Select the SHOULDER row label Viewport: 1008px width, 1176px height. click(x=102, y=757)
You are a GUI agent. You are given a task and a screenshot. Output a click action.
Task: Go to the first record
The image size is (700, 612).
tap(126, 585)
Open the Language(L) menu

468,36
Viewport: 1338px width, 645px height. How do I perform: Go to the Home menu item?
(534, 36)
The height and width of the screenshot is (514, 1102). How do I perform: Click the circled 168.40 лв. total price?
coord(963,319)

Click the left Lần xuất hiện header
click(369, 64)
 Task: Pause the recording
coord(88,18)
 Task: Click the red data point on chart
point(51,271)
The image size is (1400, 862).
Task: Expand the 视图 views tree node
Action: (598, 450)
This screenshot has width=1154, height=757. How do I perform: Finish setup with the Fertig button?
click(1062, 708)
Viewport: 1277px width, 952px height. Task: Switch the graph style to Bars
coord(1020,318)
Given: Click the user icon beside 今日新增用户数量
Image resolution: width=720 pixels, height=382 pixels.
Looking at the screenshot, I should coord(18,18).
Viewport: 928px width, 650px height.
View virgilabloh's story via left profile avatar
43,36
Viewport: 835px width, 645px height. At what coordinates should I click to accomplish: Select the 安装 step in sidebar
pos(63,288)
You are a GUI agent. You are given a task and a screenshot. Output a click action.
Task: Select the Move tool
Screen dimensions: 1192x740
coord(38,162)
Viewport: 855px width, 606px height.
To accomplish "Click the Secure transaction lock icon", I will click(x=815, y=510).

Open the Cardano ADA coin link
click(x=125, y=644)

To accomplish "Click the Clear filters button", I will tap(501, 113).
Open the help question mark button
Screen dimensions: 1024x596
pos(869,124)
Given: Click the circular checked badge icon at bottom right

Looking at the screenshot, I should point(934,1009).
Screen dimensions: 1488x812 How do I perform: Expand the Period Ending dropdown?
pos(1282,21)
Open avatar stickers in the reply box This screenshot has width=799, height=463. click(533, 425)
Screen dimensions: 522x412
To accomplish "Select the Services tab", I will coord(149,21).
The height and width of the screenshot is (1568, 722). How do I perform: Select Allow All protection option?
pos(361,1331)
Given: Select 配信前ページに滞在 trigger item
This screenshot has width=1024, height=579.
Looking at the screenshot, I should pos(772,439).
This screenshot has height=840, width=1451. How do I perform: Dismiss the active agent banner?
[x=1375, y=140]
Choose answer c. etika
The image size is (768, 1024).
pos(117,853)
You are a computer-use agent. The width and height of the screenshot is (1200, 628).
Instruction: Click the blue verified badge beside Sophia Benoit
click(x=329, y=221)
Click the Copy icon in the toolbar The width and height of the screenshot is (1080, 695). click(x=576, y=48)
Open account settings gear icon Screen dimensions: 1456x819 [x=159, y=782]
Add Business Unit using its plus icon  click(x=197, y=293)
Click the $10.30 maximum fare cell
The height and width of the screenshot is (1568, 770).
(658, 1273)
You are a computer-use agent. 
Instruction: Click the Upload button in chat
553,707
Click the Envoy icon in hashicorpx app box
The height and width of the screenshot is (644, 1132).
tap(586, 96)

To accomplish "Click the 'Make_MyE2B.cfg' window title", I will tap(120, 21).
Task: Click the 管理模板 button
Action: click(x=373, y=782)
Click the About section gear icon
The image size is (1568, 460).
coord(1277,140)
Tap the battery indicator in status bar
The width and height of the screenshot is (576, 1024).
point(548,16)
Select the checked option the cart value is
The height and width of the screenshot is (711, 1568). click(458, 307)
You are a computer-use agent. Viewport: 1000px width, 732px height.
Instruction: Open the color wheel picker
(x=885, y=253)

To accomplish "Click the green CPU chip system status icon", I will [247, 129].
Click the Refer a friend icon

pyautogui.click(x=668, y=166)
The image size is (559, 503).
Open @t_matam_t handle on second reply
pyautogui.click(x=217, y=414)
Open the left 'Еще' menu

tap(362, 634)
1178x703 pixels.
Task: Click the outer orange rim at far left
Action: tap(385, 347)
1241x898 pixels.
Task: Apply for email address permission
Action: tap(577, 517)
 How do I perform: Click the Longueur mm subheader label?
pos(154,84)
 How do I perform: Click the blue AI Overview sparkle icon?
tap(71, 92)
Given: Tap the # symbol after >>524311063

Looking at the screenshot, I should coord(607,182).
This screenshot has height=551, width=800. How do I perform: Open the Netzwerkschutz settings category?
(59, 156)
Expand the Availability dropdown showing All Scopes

┄┄┄┄┄┄┄┄┄┄

» AIM OF THE EXERCISE
Please recast all the records above as a numbered list, leaving out any blank lines.

» EXERCISE OUTPUT
1. Select the SHOULDER row label Viewport: 1008px width, 1176px height. click(x=102, y=757)
2. You are a GUI agent. You are given a task and a screenshot. Output a click action.
3. Task: Go to the first record
4. The image size is (700, 612).
5. tap(126, 585)
6. Open the Language(L) menu
7. 468,36
8. Viewport: 1338px width, 645px height. How do I perform: Go to the Home menu item?
9. (534, 36)
10. The height and width of the screenshot is (514, 1102). How do I perform: Click the circled 168.40 лв. total price?
11. coord(963,319)
12. Click the left Lần xuất hiện header
13. click(369, 64)
14.  Task: Pause the recording
15. coord(88,18)
16.  Task: Click the red data point on chart
17. point(51,271)
18. The image size is (1400, 862).
19. Task: Expand the 视图 views tree node
20. Action: (598, 450)
21. This screenshot has width=1154, height=757. How do I perform: Finish setup with the Fertig button?
22. click(1062, 708)
23. Viewport: 1277px width, 952px height. Task: Switch the graph style to Bars
24. coord(1020,318)
25. Given: Click the user icon beside 今日新增用户数量
26. Image resolution: width=720 pixels, height=382 pixels.
27. Looking at the screenshot, I should coord(18,18).
28. Viewport: 928px width, 650px height.
29. View virgilabloh's story via left profile avatar
30. 43,36
31. Viewport: 835px width, 645px height. At what coordinates should I click to accomplish: Select the 安装 step in sidebar
32. pos(63,288)
33. You are a GUI agent. You are given a task and a screenshot. Output a click action.
34. Task: Select the Move tool
35. Screen dimensions: 1192x740
36. coord(38,162)
37. Viewport: 855px width, 606px height.
38. To accomplish "Click the Secure transaction lock icon", I will click(x=815, y=510).
39. Open the Cardano ADA coin link
40. click(x=125, y=644)
41. To accomplish "Click the Clear filters button", I will tap(501, 113).
42. Open the help question mark button
43. Screen dimensions: 1024x596
44. pos(869,124)
45. Given: Click the circular checked badge icon at bottom right
46. Looking at the screenshot, I should point(934,1009).
47. Screen dimensions: 1488x812 How do I perform: Expand the Period Ending dropdown?
48. pos(1282,21)
49. Open avatar stickers in the reply box This screenshot has width=799, height=463. click(533, 425)
50. Screen dimensions: 522x412
51. To accomplish "Select the Services tab", I will coord(149,21).
52. The height and width of the screenshot is (1568, 722). How do I perform: Select Allow All protection option?
53. pos(361,1331)
54. Given: Select 配信前ページに滞在 trigger item
55. This screenshot has width=1024, height=579.
56. Looking at the screenshot, I should pos(772,439).
57. This screenshot has height=840, width=1451. How do I perform: Dismiss the active agent banner?
58. [x=1375, y=140]
59. Choose answer c. etika
60. The image size is (768, 1024).
61. pos(117,853)
62. You are a computer-use agent. The width and height of the screenshot is (1200, 628).
63. Instruction: Click the blue verified badge beside Sophia Benoit
64. click(x=329, y=221)
65. Click the Copy icon in the toolbar The width and height of the screenshot is (1080, 695). click(x=576, y=48)
66. Open account settings gear icon Screen dimensions: 1456x819 [x=159, y=782]
67. Add Business Unit using its plus icon  click(x=197, y=293)
68. Click the $10.30 maximum fare cell
69. The height and width of the screenshot is (1568, 770).
70. (658, 1273)
71. You are a computer-use agent. 
72. Instruction: Click the Upload button in chat
73. 553,707
74. Click the Envoy icon in hashicorpx app box
75. The height and width of the screenshot is (644, 1132).
76. tap(586, 96)
77. To accomplish "Click the 'Make_MyE2B.cfg' window title", I will tap(120, 21).
78. Task: Click the 管理模板 button
79. Action: click(x=373, y=782)
80. Click the About section gear icon
81. The image size is (1568, 460).
82. coord(1277,140)
83. Tap the battery indicator in status bar
84. The width and height of the screenshot is (576, 1024).
85. point(548,16)
86. Select the checked option the cart value is
87. The height and width of the screenshot is (711, 1568). click(458, 307)
88. You are a computer-use agent. Viewport: 1000px width, 732px height.
89. Instruction: Open the color wheel picker
90. (x=885, y=253)
91. To accomplish "Click the green CPU chip system status icon", I will [247, 129].
92. Click the Refer a friend icon
93. pyautogui.click(x=668, y=166)
94. The image size is (559, 503).
95. Open @t_matam_t handle on second reply
96. pyautogui.click(x=217, y=414)
97. Open the left 'Еще' menu
98. tap(362, 634)
99. 1178x703 pixels.
100. Task: Click the outer orange rim at far left
101. Action: tap(385, 347)
102. 1241x898 pixels.
103. Task: Apply for email address permission
104. Action: tap(577, 517)
105.  How do I perform: Click the Longueur mm subheader label?
106. pos(154,84)
107.  How do I perform: Click the blue AI Overview sparkle icon?
108. tap(71, 92)
109. Given: Tap the # symbol after >>524311063
110. Looking at the screenshot, I should coord(607,182).
111. This screenshot has height=551, width=800. How do I perform: Open the Netzwerkschutz settings category?
112. (59, 156)
113. Expand the Availability dropdown showing All Scopes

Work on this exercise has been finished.